# Exercise
The data must be written out once more, precisely as given.

# Available data
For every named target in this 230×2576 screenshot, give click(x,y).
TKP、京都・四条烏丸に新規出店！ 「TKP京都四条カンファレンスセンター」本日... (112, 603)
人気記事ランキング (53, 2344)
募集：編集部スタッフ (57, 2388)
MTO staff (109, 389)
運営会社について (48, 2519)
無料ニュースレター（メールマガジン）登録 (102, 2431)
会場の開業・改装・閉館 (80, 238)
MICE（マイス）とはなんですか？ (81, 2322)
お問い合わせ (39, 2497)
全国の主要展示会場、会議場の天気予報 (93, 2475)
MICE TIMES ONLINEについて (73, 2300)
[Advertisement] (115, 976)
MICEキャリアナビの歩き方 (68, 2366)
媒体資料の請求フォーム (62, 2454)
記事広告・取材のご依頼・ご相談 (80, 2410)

# Written response
For every named target in this 230×2576 screenshot, give click(x,y).
TKP、京都・四条烏丸に新規出店！ 「TKP京都四条カンファレンスセンター」本日... (112, 603)
人気記事ランキング (53, 2344)
募集：編集部スタッフ (57, 2388)
MTO staff (109, 389)
運営会社について (48, 2519)
無料ニュースレター（メールマガジン）登録 (102, 2431)
会場の開業・改装・閉館 (80, 238)
MICE（マイス）とはなんですか？ (81, 2322)
お問い合わせ (39, 2497)
全国の主要展示会場、会議場の天気予報 (93, 2475)
MICE TIMES ONLINEについて (73, 2300)
[Advertisement] (115, 976)
MICEキャリアナビの歩き方 (68, 2366)
媒体資料の請求フォーム (62, 2454)
記事広告・取材のご依頼・ご相談 (80, 2410)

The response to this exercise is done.